[comp.unix.wizards] Type size problems

james@parkridge.UUCP (06/17/87)

In article <12670@topaz.rutgers.edu> hedrick@topaz.rutgers.edu.UUCP writes:
>Unfortunately in C (as most other languages) there is no distinction
>between how you describe variables to be used within your program and
>how you describe external objects.  The result is that network code
...
>pointers.  But if we are to have any hope of writing portable network
>code, there has to be some way to say that something is a 16 or 32
>bit object.  Currently short and long are it.  Anybody have a better
>idea?  The only alternative I can think of is to use long:16 and
>long:32.  Presumably that would continue to work if longs expanded.

	Forgive me if this is a little bit naive, but what about having
system-wide constants which tells the compilers (for whichever languages are
available) what the sizes of the objects really are?  For example, cc would
know that chars are w bits long, ints are x, shorts are y, and longs are z.

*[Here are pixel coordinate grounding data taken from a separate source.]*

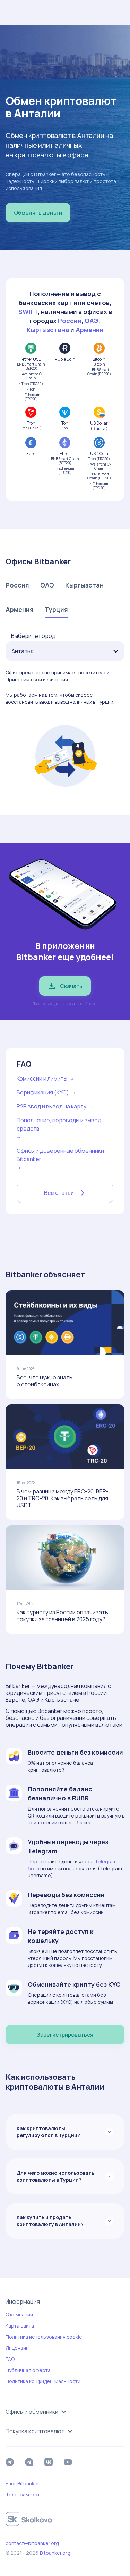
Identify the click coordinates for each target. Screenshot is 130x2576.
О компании (19, 2314)
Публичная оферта (28, 2370)
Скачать (71, 986)
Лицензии (17, 2348)
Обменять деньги (38, 212)
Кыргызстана (48, 330)
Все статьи (59, 1193)
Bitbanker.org (55, 2553)
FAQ (10, 2359)
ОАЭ (91, 321)
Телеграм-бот (23, 2494)
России (69, 321)
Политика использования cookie (44, 2336)
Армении (90, 330)
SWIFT (28, 311)
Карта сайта (20, 2325)
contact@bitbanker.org (32, 2543)
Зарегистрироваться (65, 2034)
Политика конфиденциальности (43, 2381)
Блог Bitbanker (22, 2483)
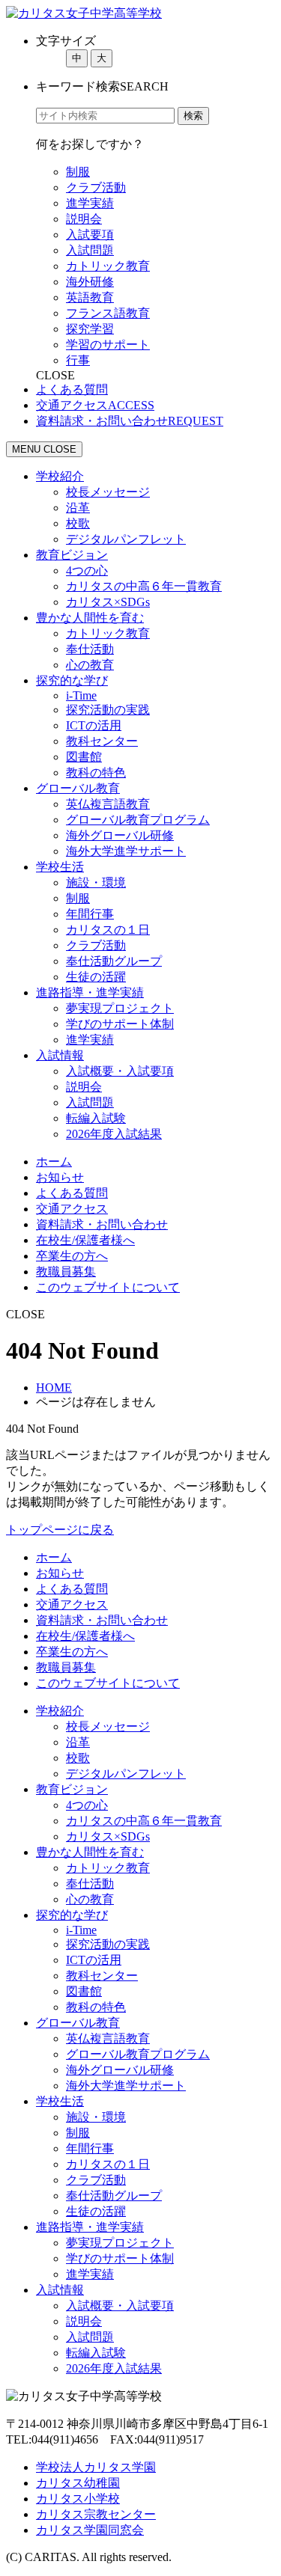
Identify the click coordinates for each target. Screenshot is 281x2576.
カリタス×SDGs (108, 602)
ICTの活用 (93, 725)
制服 (78, 171)
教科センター (102, 741)
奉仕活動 (90, 649)
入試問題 (90, 250)
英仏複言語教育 (108, 804)
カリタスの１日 (108, 929)
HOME (54, 1387)
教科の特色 (96, 772)
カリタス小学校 (78, 2498)
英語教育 (90, 297)
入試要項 (90, 234)
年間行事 (90, 914)
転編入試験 (96, 1118)
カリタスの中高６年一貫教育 (144, 586)
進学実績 (90, 203)
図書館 (84, 756)
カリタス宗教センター (96, 2514)
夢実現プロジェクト (120, 1008)
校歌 (78, 523)
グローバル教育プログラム (138, 819)
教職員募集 (66, 1271)
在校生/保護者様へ (85, 1240)
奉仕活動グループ (114, 961)
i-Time (81, 695)
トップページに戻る (60, 1529)
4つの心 (87, 570)
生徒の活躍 (96, 976)
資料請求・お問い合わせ (102, 1224)
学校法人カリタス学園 (96, 2467)
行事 (78, 360)
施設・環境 (96, 882)
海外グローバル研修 (120, 835)
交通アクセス (72, 1208)
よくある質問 (72, 1193)
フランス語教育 (108, 313)
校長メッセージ (108, 492)
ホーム (54, 1161)
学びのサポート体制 (120, 1024)
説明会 (84, 218)
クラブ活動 (96, 187)
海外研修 (90, 281)
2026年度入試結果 (114, 1134)
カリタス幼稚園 (78, 2482)
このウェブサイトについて (108, 1287)
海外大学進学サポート (126, 851)
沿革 (78, 507)
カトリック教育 (108, 266)
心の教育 (90, 664)
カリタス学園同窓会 (90, 2530)
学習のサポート (108, 344)
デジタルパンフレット (126, 539)
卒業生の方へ (72, 1255)
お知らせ (60, 1177)
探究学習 (90, 328)
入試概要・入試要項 (120, 1071)
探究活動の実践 (108, 709)
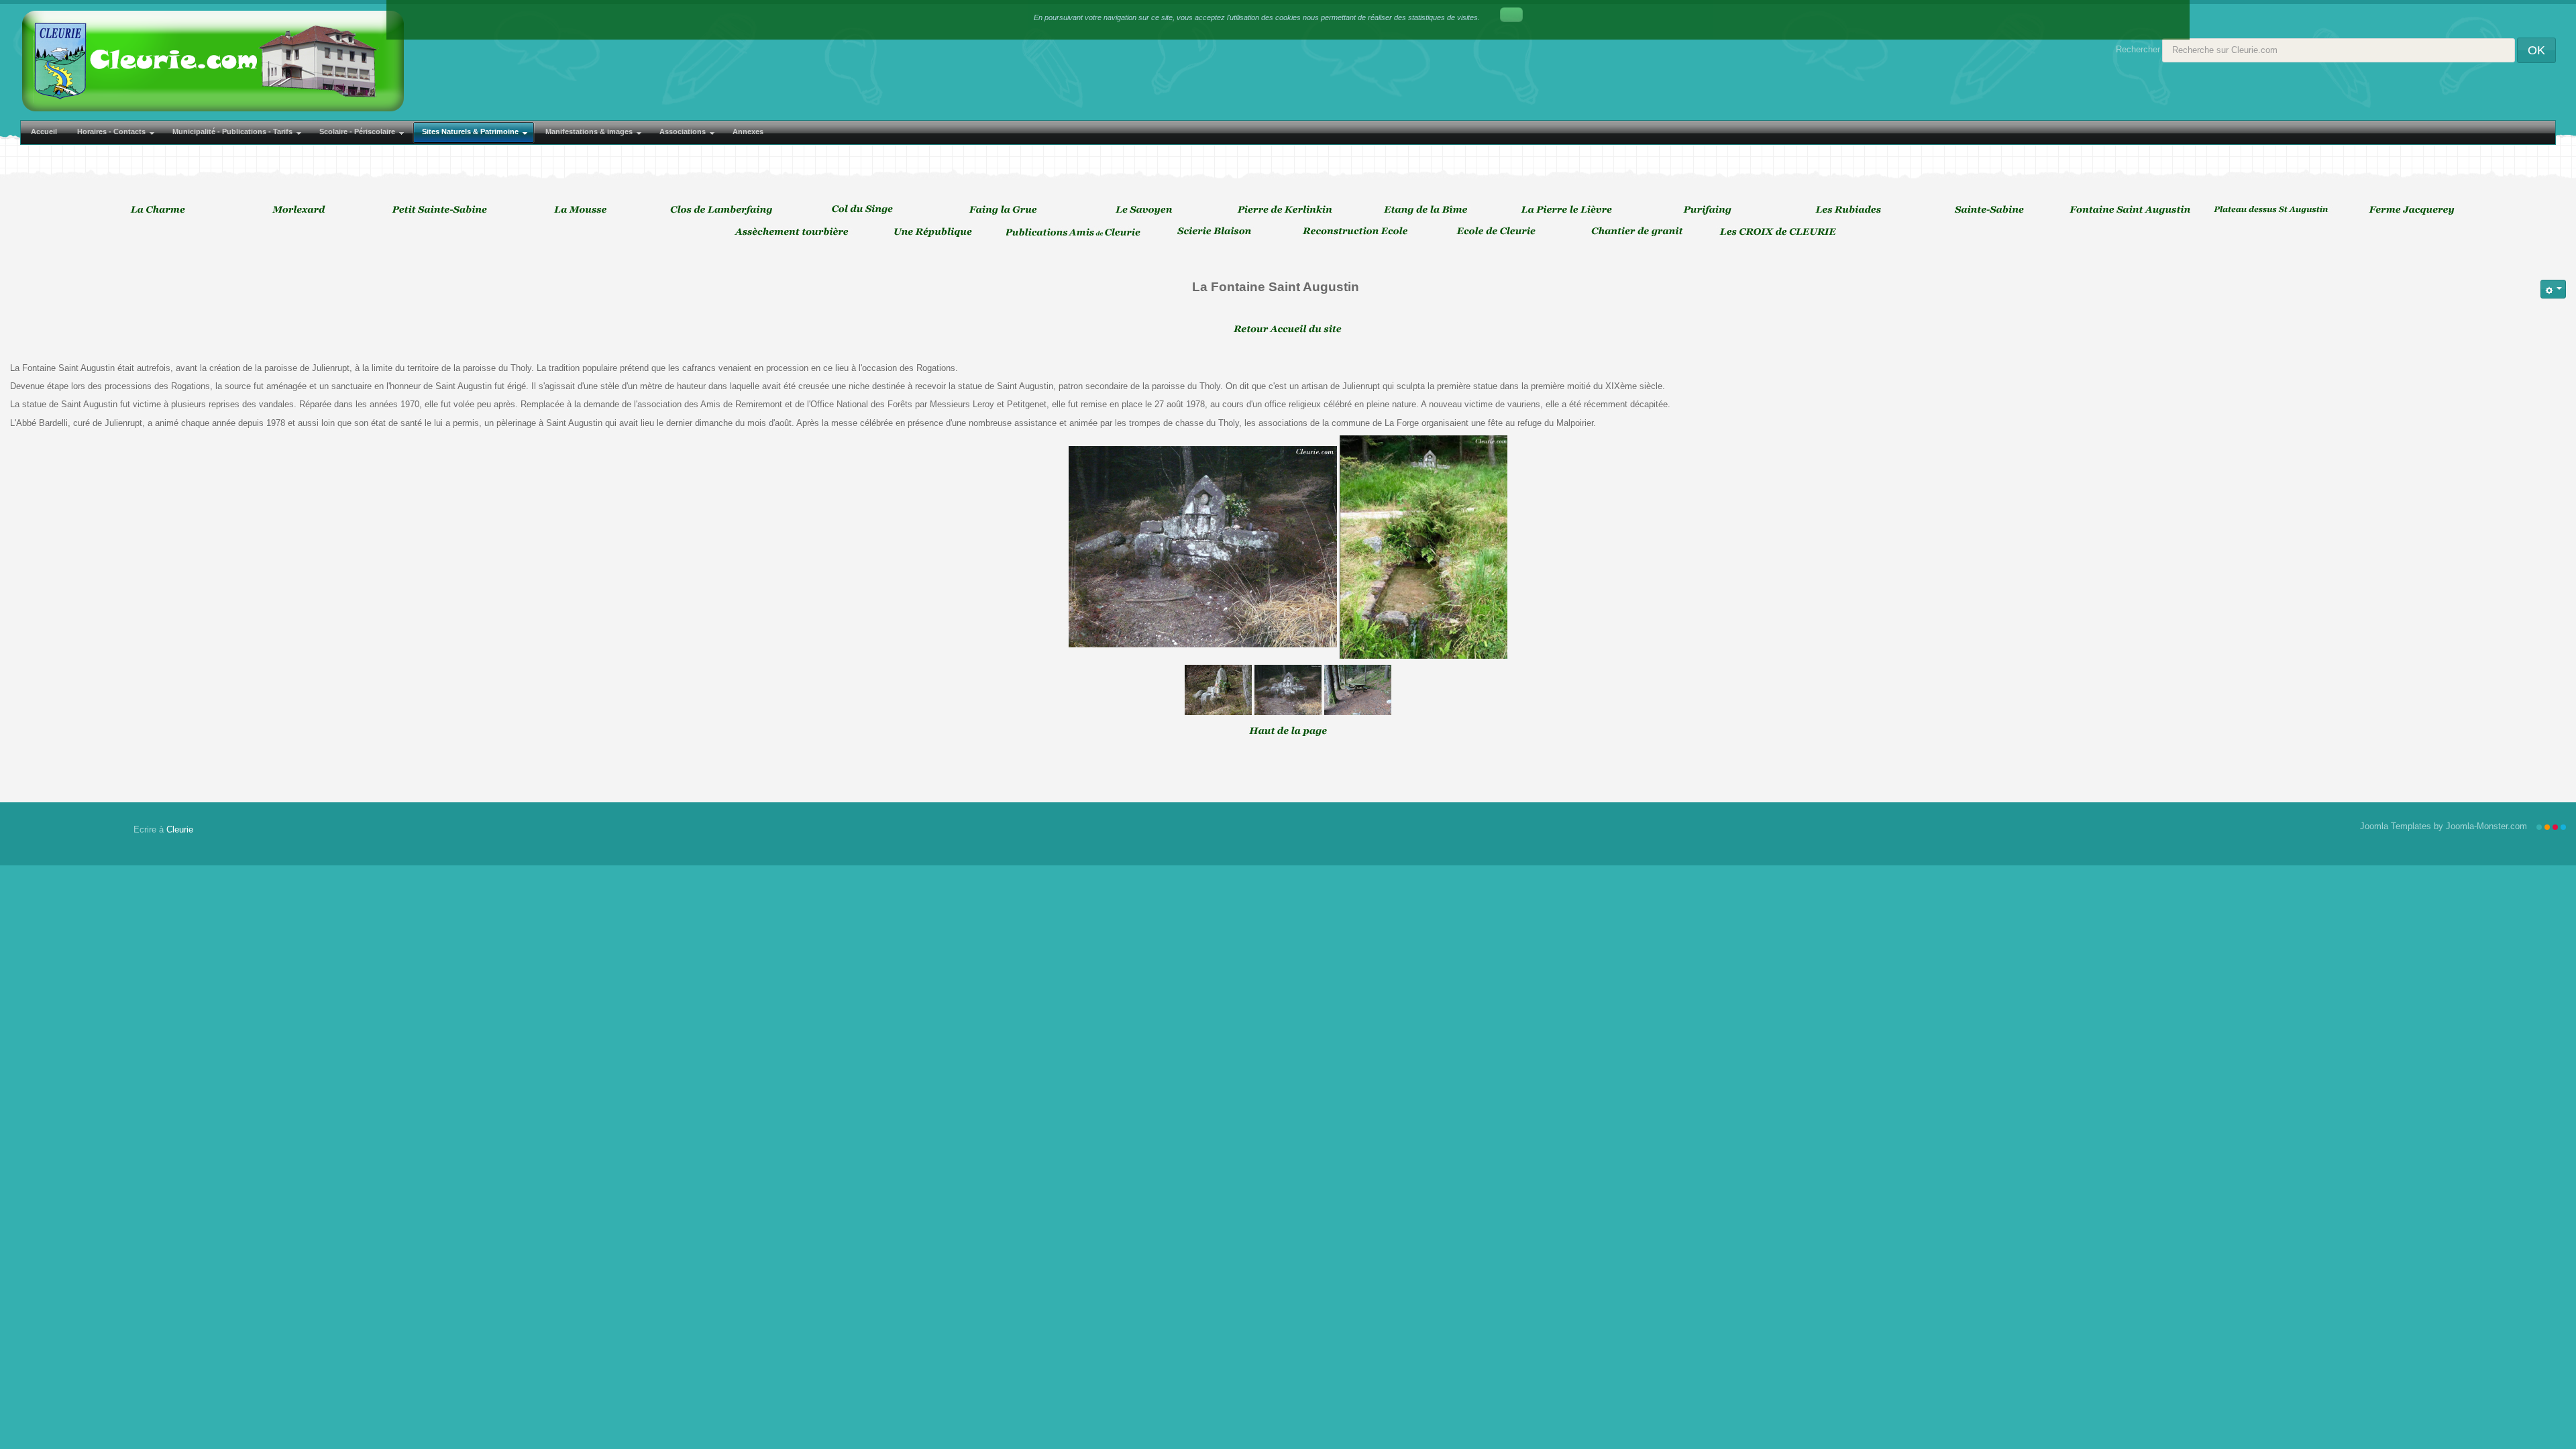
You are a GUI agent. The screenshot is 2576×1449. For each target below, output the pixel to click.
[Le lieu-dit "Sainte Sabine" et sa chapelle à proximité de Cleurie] (1992, 209)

	All the user would have to do would be to set up defines (or whatever)
that request a minimum and maximum size for the objects required and make sure
that these constraints are followed strictly within his/her code.  When the
compiler went at it, it would see the requested sizes and make sure that it
could satisfy them on the current machine while still following the K&R rules.
If it couldn't, it would scream.

For example....

#define MIN_CHAR	8	/* Minimum sizes required, max are optional */
#define MAX_CHAR	8	/* Compiler has free reign to shift about   */
#define MIN_SHORT	8	/* sizes within the limits imposed here...  */
#define MAX_SHORT	16
#define MIN_INT		8
#define MAX_INT		16
#define MIN_LONG	16

	Anyone have any reasons why this sort of thing wouldn't work?? This is
just off the top of my head, but it seems reasonable if you really want
portable code and are prepared to put more work into it.....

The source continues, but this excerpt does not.